▶ **TEXTAUSSCHNITT**
* * * * * * *

TAG24: Heißt, man muss ziemlich genau abwägen, mit wem man seine kostbare Zeit verbringt?
Ecke: So sieht es aus. Umgekehrt muss man natürlich auch sagen, dass viele Interessenvertretungen auch in Brüssel vor Ort sind. Dort langweilen Sie sich also ganz und gar nicht, weil immer jemand kommt, der Ihnen etwas erzählen will. Ich finde, als Abgeordneter ist es sinnvoll, sich verschiedene Meinungen anzuhören. Wichtig ist es nur, dass man am Ende ausgewogen entscheidet.
Matthias Ecke: Per se nicht verkehrt, wenn Interessenvertretungen ihre Position näher bringen
TAG24: Interessenvertretungen im Sinne von Lobbyverbänden?
Ecke: Lobbyverbände, Gewerkschaften, Umweltverbände oder diejenigen, die ihre industriellen Interessen haben. Ich finde das per se nicht verkehrt, dass die ihre Positionen einbringen. Natürlich hat die chemische Industrie in Sachsen eine andere Sicht auf Umweltregulierungen als Greenpeace.
Wir als Abgeordnete haben die Aufgabe, mit vielen Seiten zu sprechen und zu schauen, was deren Argumente sind. Wichtig ist aber, dass man die Urteilsfähigkeit besitzt, zwischen relevant und nicht relevant zu unterscheiden.
TAG24: Aber sollte die Hauptaufgabe nicht sein, mit seinen Leuten vor Ort ins Gespräch zu kommen?

* * * * * * *

(Einträge zum Auffinden angezeigter Objekte)
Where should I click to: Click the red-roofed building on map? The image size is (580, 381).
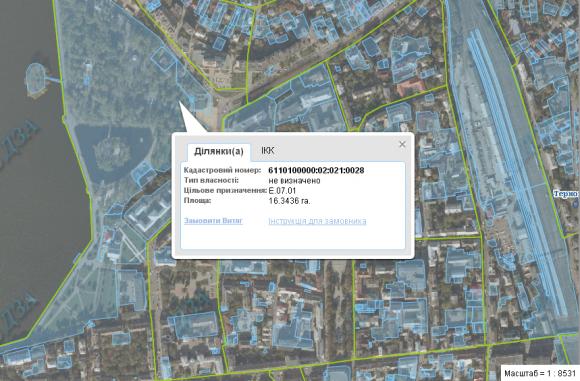click(411, 87)
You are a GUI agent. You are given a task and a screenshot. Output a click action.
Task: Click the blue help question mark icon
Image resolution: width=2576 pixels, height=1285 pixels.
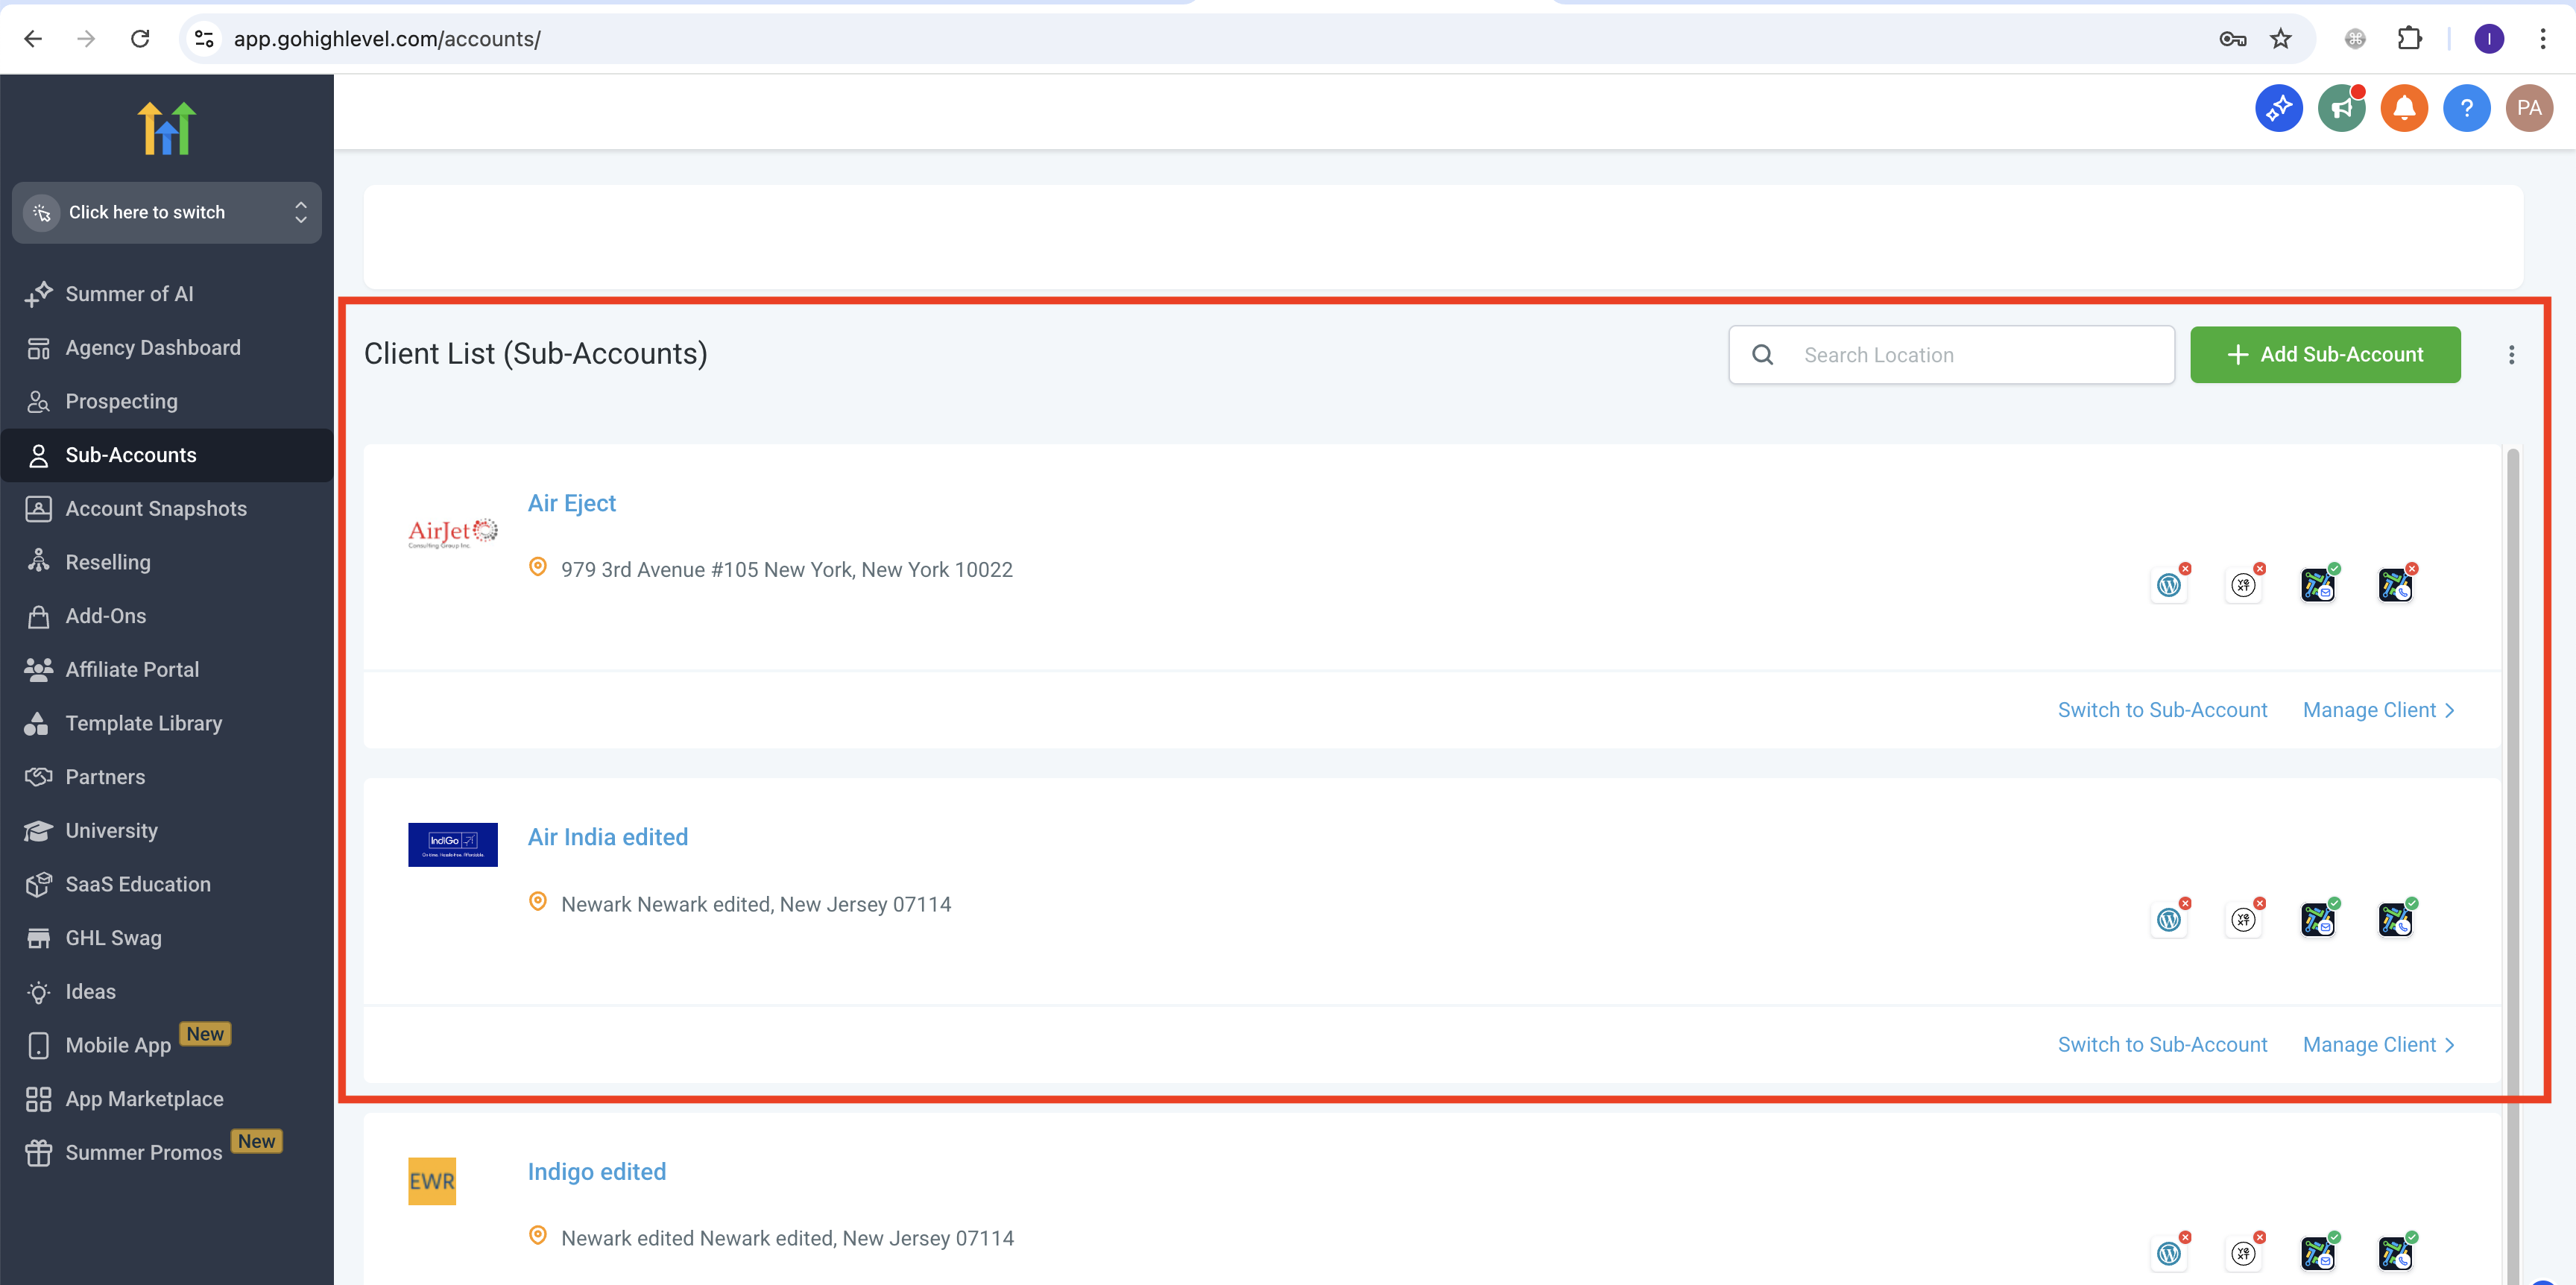coord(2466,108)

* * * * * * *

▶ **AUFGABENSTELLUNG**
Geben Sie aus dem Textausschnitt die Passage wörtlich wieder, die mit „Ecke: So sieht“ beginnt und sich bis einschließlich „Sinne von Lobbyverbänden?“ fortsetzt. Grundlage ist allein der Textausschnitt.

▶ **ERGEBNIS DER ÜBUNG**
Ecke: So sieht es aus. Umgekehrt muss man natürlich auch sagen, dass viele Interessenvertretungen auch in Brüssel vor Ort sind. Dort langweilen Sie sich also ganz und gar nicht, weil immer jemand kommt, der Ihnen etwas erzählen will. Ich finde, als Abgeordneter ist es sinnvoll, sich verschiedene Meinungen anzuhören. Wichtig ist es nur, dass man am Ende ausgewogen entscheidet.
Matthias Ecke: Per se nicht verkehrt, wenn Interessenvertretungen ihre Position näher bringen
TAG24: Interessenvertretungen im Sinne von Lobbyverbänden?